Same error on latest commit 70fc857

m13253 commented 1 year ago

Thanks for the reports. Will spend some time investigating it.

satishweb commented 1 year ago

Do we need a new release for this bug fix?

GreenYun commented 1 year ago

I used dig with dns-over-https and it returned the answers correctly, while host complained for bad packets (same as the issue).

I think these were something happening that resulted UDP packet chunked with the connection between host and doh-client.

m13253 commented 1 year ago

Do we need a new release for this bug fix?

If it get fixed, definitely we need to bump the version number. I am currently trying to reproduce this bug along with @GreenYun.

I guess the problem is that, host doesn’t support large UDP packets, while doh-client mistakenly thought host does support it (probably due to a mistake in parsing EDNS data). Meanwhile, most modern DNS resolvers does support large UDP packets. For host, you can use -T to temporarily force TCP.

m13253 commented 1 year ago

I think this logic is correct… Not sure why it doesn’t work. https://github.com/m13253/dns-over-https/blob/70fc8578c7acd39b76f9ef074290c582f6d446c9/doh-client/ietf.go#L241-L249

m13253 commented 1 year ago

Please test the newer version fdc1b81e4224dbed8fd7372f79679de98504ecec and let me know if it fixes the problem.

GreenYun commented 1 year ago

Do we need a new release for this bug fix?

If it get fixed, definitely we need to bump the version number. I am currently trying to reproduce this bug along with @GreenYun.

I guess the problem is that, host doesn’t support large UDP packets, while doh-client mistakenly thought host does support it (probably due to a mistake in parsing EDNS data). Meanwhile, most modern DNS resolvers does support large UDP packets. For host, you can use -T to temporarily force TCP.

It is correct that host does not send OPT part to announce a maximum UDP packet data size, while dig does. That means host only accepts a 512-byte datagram of the response.
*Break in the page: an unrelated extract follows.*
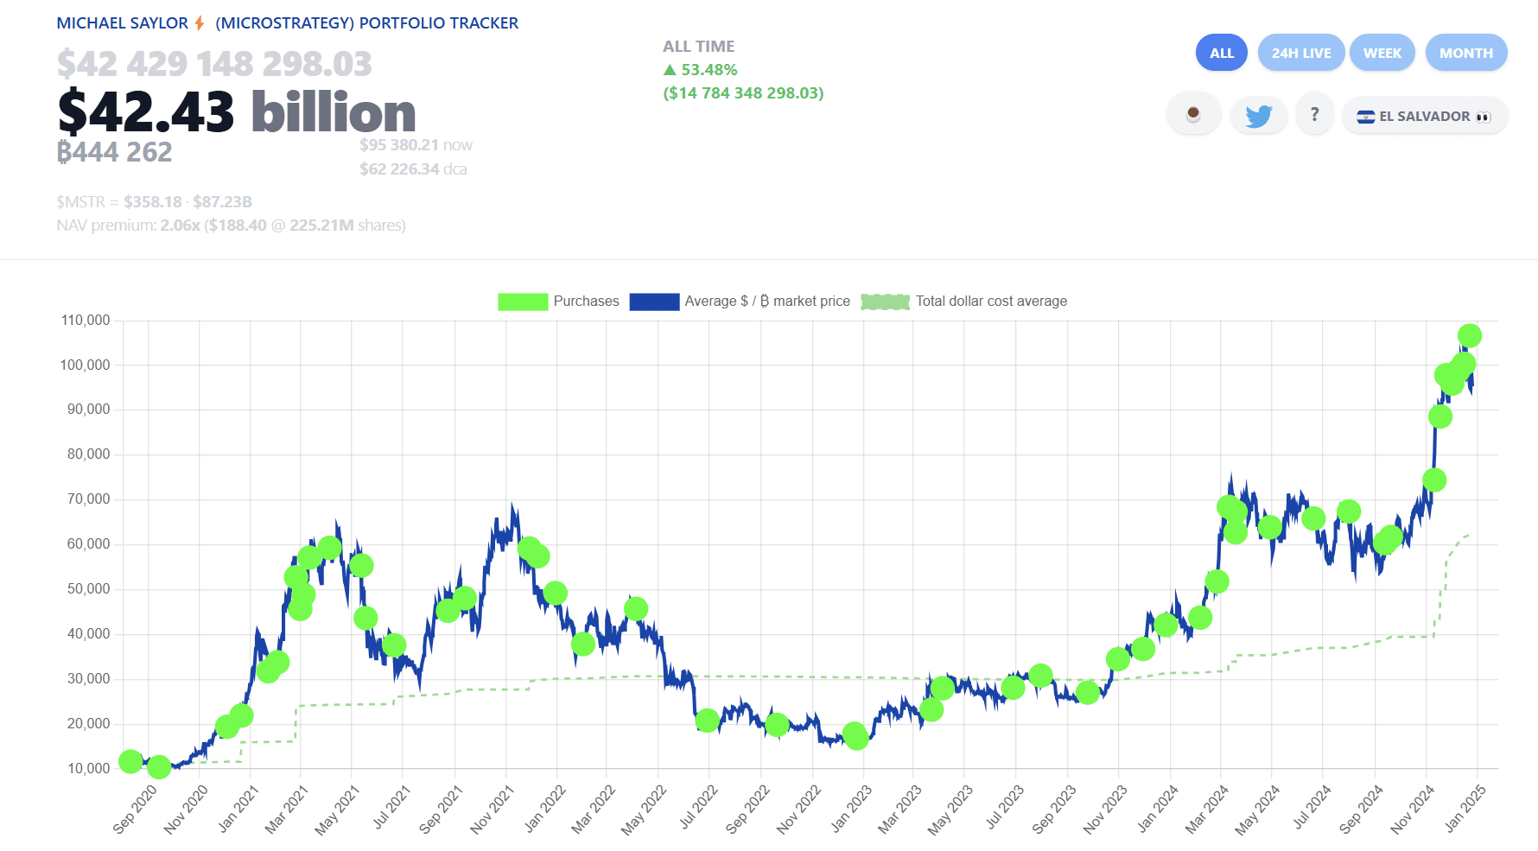Viewport: 1538px width, 851px height.
Task: Click the first purchase marker at Sep 2020
Action: pyautogui.click(x=130, y=761)

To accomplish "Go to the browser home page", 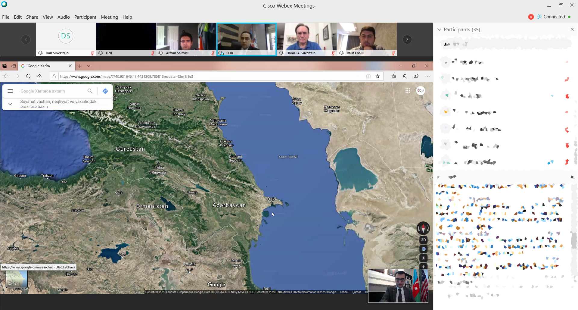I will click(x=39, y=76).
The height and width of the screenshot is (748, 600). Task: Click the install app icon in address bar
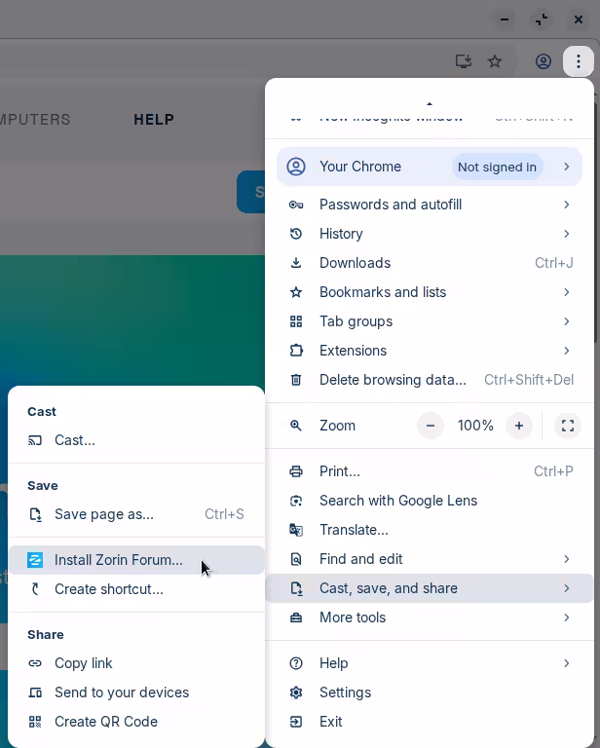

The source code of host shows that it parses the datagram first then check the TC bit for redoing the lookup via TCP. The truncated diagram may lead an error of malform data, as the following shows:

https://github.com/isc-projects/bind9/blob/d8f98cec4857babd9250d2270f6432e100eebf51/bin/dig/dighost.c#L4165-L4176

After the processing, host checks the TC bit and requeue a further lookup:

https://github.com/isc-projects/bind9/blob/d8f98cec4857babd9250d2270f6432e100eebf51/bin/dig/dighost.c#L4272-L4285

maxbraeutigam commented 1 year ago

Hi @m13253 - At the first glance it looks good. Thank you very much for the quick fix, it’s highly appreciated since I love the doh client. Tomorrow, I am gonna test it at home where I first stumbled across the error, but at work I have an almost identical setup.

Hi @omgold - can you confirm this?

Hi @GreenYun - thanks for checking host. In my case it is not about host itself, I was not able to open Netflix and some more in Firefox or Chromium.

omgold commented 1 year ago

Yes. for me the fix works also.

GreenYun commented 1 year ago

Hi @m13253 - At the first glance it looks good. Thank you very much for the quick fix, it’s highly appreciated since I love the doh client. Tomorrow, I am gonna test it at home where I first stumbled across the error, but at work I have an almost identical setup.

Hi @omgold - can you confirm this?

Hi @GreenYun - thanks for checking host. In my case it is not about host itself, I was not able to open Netflix and some more in Firefox or Chromium.

Checking host helped us to know how the TC bit work and found the problems. We have mistaken something before.

m13253 commented 1 year ago

Do we need a new release for this bug fix?

I published the v2.3.3 release to include this fix. This fix solved a bug so I want to push it to downstream sooner.

satishweb commented 1 year ago

I will generate new container image tonight

satishweb commented 1 year ago

v2.3.3 container image released. Local tests passed.

m13253 commented 1 year ago

v2.3.3 container image released. Local tests passed.

Big thanks!